Per quanto riguarda i disegni, sui cinque numeri della miniserie si alternano ben tre autori: Will Robson, che, a dispetto degli annunci che lo indicavano come l’artista titolare della collana, firma solo il primo episodio (più il breve prologo all’inizio del volume, apparso in appendice a Fantastic Four 12), per poi essere affiancato da Paco Diaz nei due successivi, entrambi infine sostituiti da Alti Firmansyah negli ultimi due. Lo stile di tutti e tre richiama apertamente quello dei manga che, se da un lato rappresenta un modo ulteriore per attrarre i giovani lettori (un trend che, ormai, riguarda un po’ tutte le testate per teenager di Marvel e DC e da cui non è del tutto esente neppure la serie dei Runaways), dall’altro aiuta ad accrescere l’umorismo dei testi di Whitley.
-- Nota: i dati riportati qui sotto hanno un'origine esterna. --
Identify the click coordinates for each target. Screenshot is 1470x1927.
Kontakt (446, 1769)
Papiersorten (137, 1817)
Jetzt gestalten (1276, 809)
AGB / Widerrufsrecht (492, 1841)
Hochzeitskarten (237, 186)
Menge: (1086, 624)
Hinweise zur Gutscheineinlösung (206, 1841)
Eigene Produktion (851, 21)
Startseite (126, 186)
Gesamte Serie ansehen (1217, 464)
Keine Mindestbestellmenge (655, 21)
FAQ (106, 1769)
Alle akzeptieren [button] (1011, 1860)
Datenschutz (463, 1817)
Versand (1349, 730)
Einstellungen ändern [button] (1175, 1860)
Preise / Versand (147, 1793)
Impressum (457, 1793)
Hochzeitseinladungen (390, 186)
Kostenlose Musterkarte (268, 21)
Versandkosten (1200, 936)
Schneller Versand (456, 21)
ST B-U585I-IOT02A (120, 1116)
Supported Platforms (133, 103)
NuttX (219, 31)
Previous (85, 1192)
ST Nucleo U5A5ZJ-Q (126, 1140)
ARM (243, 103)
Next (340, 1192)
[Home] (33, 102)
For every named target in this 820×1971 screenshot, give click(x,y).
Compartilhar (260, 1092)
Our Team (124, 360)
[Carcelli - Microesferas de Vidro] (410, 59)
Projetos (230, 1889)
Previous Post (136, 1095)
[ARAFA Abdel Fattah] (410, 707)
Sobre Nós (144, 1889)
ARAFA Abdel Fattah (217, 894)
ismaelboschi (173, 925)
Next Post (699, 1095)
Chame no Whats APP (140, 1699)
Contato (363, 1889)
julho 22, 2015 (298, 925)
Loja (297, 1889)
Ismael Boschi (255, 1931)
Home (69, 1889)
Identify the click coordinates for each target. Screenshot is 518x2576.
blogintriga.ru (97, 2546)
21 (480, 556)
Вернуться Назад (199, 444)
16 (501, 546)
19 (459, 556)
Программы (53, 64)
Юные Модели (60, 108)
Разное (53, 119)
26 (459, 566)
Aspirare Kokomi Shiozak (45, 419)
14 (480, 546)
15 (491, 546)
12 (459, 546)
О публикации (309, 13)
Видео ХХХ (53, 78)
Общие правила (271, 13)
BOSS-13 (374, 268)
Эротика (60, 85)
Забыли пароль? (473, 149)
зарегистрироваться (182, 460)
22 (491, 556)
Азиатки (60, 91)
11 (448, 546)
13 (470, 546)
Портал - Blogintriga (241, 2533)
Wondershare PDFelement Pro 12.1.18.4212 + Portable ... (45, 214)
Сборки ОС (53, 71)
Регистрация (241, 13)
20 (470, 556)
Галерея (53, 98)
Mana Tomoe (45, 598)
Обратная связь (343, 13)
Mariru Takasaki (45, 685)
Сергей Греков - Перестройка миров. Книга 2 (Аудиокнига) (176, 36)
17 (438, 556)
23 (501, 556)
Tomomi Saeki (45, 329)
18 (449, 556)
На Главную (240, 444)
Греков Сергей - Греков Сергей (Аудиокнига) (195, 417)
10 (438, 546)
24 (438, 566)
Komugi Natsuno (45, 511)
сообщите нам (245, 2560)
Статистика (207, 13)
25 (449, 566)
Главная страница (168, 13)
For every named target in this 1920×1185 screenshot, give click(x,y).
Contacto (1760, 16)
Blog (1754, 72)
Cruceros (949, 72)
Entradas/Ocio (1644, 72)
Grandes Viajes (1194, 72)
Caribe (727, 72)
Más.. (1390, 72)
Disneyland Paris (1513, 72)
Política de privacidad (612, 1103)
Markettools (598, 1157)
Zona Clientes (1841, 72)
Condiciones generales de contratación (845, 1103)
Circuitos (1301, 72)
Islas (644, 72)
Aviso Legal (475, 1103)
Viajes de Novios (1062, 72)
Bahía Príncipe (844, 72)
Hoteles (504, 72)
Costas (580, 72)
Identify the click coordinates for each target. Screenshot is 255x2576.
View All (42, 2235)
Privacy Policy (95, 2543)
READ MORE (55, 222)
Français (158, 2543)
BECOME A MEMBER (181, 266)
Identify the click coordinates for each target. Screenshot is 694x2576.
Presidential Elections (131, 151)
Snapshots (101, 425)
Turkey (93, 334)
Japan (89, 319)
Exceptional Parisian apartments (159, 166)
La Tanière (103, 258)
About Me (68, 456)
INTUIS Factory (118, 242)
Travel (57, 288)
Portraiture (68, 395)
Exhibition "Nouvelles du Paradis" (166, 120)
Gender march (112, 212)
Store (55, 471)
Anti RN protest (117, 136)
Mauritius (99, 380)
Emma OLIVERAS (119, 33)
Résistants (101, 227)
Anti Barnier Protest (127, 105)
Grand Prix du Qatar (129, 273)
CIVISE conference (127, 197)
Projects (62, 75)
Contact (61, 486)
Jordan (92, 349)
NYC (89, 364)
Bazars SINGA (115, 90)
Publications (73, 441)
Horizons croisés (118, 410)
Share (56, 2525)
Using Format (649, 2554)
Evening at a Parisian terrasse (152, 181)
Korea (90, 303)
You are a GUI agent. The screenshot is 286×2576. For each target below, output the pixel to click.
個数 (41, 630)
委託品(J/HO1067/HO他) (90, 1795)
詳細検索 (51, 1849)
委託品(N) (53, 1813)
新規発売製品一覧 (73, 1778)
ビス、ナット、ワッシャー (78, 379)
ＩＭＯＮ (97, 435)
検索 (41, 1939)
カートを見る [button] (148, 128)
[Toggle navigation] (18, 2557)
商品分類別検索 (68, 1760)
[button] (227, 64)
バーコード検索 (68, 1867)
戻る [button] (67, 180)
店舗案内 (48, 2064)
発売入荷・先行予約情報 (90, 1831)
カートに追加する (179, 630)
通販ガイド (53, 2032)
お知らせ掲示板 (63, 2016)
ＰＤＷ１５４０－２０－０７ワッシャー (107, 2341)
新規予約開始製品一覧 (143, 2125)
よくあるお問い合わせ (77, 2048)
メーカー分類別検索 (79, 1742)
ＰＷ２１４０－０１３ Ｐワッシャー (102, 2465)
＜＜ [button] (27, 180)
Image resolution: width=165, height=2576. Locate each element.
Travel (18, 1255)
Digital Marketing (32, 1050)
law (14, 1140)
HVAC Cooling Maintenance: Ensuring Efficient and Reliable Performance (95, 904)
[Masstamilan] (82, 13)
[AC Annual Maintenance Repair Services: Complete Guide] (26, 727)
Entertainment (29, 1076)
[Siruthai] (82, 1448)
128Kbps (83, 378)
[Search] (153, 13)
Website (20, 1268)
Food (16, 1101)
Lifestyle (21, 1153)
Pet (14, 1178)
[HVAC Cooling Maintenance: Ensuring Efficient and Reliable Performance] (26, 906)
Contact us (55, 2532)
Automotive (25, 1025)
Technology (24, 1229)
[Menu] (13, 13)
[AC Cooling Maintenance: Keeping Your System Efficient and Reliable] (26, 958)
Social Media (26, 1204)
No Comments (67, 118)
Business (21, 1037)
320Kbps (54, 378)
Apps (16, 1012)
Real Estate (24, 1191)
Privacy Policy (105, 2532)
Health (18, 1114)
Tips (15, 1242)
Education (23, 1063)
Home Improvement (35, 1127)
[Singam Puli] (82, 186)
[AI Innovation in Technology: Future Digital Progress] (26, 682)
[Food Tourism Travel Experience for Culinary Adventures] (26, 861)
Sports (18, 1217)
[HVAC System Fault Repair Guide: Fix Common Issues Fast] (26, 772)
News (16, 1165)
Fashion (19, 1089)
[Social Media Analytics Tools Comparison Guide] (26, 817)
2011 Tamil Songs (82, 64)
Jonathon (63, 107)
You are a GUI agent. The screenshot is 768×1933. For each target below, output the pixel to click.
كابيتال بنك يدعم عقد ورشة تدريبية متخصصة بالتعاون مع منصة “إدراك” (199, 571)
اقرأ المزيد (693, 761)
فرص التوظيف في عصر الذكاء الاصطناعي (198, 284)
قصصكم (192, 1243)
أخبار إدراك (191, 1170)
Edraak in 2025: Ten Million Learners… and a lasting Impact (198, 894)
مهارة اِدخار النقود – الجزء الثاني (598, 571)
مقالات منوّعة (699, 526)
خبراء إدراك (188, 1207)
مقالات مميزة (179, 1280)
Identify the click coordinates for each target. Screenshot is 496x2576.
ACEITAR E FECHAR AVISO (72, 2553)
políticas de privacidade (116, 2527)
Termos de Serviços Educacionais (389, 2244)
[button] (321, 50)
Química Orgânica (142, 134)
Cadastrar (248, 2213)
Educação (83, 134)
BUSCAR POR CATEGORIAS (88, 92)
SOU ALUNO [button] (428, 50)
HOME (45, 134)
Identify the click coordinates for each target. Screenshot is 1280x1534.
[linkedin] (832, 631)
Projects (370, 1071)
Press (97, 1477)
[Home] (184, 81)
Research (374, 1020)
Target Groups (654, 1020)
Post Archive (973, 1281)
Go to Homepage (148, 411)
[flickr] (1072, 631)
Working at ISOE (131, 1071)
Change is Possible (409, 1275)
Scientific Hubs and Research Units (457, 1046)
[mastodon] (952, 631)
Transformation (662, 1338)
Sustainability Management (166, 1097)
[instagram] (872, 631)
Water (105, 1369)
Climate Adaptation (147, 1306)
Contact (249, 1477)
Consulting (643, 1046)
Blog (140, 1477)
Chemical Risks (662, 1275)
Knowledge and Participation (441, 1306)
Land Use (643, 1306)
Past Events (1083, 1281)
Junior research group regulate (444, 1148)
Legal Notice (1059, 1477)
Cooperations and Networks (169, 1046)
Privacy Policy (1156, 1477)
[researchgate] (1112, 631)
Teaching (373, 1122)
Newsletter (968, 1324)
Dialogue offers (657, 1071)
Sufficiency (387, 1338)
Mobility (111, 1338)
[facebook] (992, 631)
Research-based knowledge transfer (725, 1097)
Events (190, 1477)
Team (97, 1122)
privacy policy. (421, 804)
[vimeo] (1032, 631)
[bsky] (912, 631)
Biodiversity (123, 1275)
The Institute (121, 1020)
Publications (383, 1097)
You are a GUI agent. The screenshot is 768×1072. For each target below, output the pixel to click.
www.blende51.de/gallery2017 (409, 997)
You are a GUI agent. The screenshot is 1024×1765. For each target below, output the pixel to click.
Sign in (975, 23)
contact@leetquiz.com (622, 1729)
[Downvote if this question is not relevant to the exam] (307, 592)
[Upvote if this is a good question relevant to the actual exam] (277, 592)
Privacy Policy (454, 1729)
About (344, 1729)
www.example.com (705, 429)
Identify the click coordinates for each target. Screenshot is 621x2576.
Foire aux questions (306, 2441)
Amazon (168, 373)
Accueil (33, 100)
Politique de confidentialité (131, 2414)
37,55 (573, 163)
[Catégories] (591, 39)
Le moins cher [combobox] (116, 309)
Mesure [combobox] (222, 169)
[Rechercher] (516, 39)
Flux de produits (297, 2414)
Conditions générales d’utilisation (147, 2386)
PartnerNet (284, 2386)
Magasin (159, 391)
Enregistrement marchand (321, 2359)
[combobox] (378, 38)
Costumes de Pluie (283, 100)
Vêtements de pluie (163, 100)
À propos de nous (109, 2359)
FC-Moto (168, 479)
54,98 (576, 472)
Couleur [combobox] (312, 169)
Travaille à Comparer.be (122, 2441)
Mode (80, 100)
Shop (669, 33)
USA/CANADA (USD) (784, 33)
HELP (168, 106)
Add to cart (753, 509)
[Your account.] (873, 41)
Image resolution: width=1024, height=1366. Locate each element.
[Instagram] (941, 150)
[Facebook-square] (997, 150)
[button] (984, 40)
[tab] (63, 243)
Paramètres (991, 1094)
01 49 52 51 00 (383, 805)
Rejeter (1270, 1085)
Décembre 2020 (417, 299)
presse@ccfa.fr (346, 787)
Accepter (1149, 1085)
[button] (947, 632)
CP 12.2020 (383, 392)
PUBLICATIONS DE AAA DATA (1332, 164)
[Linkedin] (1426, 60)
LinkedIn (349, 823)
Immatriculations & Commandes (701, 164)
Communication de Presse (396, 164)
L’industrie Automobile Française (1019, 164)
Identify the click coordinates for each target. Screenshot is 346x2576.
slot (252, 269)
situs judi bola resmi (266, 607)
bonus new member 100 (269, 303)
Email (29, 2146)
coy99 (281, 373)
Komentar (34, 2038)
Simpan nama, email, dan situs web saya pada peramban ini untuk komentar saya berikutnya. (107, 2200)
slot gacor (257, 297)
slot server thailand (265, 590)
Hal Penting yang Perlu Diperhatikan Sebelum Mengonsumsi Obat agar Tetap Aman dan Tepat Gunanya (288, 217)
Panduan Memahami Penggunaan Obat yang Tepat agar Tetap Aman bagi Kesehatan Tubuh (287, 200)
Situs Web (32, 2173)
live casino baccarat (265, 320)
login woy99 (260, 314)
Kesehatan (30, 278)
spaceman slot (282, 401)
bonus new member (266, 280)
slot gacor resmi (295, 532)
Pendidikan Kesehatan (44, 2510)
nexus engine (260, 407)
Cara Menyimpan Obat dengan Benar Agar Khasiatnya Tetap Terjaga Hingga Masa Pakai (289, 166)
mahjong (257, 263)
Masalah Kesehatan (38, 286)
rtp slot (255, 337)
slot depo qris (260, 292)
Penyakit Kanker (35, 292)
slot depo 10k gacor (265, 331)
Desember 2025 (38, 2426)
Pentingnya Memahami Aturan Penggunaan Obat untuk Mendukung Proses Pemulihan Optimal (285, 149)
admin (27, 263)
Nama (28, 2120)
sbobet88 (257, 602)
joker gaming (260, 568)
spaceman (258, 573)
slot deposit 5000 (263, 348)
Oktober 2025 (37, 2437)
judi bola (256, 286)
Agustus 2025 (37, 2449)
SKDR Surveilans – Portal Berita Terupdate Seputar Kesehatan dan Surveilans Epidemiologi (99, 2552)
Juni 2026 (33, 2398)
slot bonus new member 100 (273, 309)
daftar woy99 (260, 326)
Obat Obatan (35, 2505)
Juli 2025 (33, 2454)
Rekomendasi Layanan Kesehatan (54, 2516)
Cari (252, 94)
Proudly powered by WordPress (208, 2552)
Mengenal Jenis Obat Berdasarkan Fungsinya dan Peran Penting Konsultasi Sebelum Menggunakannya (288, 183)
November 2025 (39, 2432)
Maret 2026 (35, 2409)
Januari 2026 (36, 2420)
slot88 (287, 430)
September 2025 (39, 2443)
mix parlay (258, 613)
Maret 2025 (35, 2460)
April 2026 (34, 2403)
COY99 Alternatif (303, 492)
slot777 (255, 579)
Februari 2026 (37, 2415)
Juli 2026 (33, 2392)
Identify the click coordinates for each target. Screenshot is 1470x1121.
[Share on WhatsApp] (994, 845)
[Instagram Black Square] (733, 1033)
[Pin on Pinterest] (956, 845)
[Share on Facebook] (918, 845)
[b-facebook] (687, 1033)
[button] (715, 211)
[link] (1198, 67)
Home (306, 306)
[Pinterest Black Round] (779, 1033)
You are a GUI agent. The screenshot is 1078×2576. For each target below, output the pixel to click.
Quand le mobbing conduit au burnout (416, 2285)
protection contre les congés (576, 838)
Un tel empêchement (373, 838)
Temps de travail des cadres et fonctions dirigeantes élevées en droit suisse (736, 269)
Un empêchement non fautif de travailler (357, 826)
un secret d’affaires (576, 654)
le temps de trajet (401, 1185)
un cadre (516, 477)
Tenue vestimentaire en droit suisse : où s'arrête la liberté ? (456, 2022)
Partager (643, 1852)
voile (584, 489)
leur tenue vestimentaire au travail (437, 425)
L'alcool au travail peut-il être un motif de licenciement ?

Dei tre disegnatori, tuttavia, noi abbiamo preferito l’indonesiana Firmansiah, che nonostante l’estetica “filo-nipponica” del suo tratto, non eccede con strampalati omaggi ai fumetti giapponesi. Cosa che, invece, capita più spesso a Robson (il quale, non a caso, in alcune interviste ha ammesso di essersi ispirato per questo lavoro ad Akira Toriyama, il papà di Dragon Ball e Arale), con il risultato di rendere troppo cartooneschi, e praticamente irriconoscibili, personaggi di ben altre caratteristiche come il Creatore. Diaz, al contrario, ci è sembrato quello meno in sintonia con il clima generale della serie: le sue tavole poco dinamiche, infatti, tradiscono l’evidente difficoltà ad adattare il suo stile più realistico a quello dei suoi due colleghi.
Fondazione Futuro non è sicuramente un volume da tramandare ai posteri, né un tassello imprescindibile della pluridecennale storia della Marvel, ma rappresenta l’ennesima dimostrazione che, quando le idee sono valide, è possibile realizzare una buona storia anche senza ricorrere ai big della casa editrice.